À travers la mise en place de ces camps, l’UE veut contenir les migrant·e·s aux portes de l’Europe, les empêcher de continuer leur voyage vers d’autres pays et faciliter les expulsions. Des négociations sont en cours, notamment avec la Turquie, afin d’ouvrir des hotspots dans les pays frontaliers, dits « tampons » et externaliser la gestion et l’enfermement des migrant·e·s.
Depuis des années, les États d’Europe délèguent leur politique répressive aux pays frontaliers afin de bloquer les migrant·e·s en amont. L’Europe apporte un soutien financier et matériel à de nombreux pays en échange de leur coopération à la gestion des frontières européennes.
À l’opposé, partout en Europe, personnes migrantes et personnes solidaires s’organisent collectivement pour passer les frontières, déjouer les contrôles, trouver des logements et exiger des papiers pour tou·te·s (ou pour personne). Des solidarités concrètes et auto-organisées se mettent en place allant à l’encontre des logiques caritatives et humanitaires, qui sont une énième forme d’oppression et de contrôle. L’humanitaire n’est qu’une autre facette de la répression des migrant·e·s, car il crée un rapport de domination entre la personne qui donne et celle qui reçoit, reléguée à une position subalterne, dépossédée de toute autonomie. Mais personne n’est dupe et ne se laisse aveugler par les discours et les promesses des businessmans de la charité.
Partager un repas, échanger des informations pratiques, écrire et diffuser un journal sur les luttes et les expériences communes, organiser des manifestations, résister aux rafles et aux expulsions, passer les frontières, occuper un bâtiment vide, etc., sont autant de pratiques qui abattent les murs qui nous séparent et tendent vers des rapports d’égalité et d’échange, à l’encontre des logiques paternalistes et racistes dans lesquelles le pouvoir veut nous enfermer.

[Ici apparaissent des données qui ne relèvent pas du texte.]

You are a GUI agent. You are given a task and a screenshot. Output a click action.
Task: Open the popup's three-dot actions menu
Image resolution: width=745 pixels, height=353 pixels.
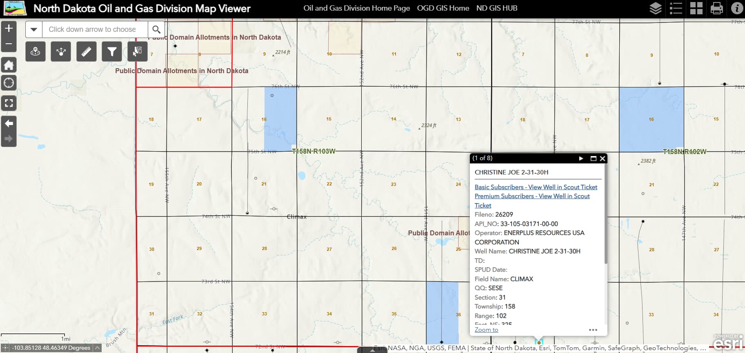(593, 330)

Aujourd’hui plus que jamais, alors que cette guerre s’intensifie et que dans toute l’Europe, le pouvoir réprime et traque celles et ceux qui lui prouvent chaque jour que sa forteresse n’est pas si bien gardée, nous devons être solidaires des luttes auto-organisées des migrant·e·s et multiplier réflexions et initiatives contre le contrôle, les frontières et les États.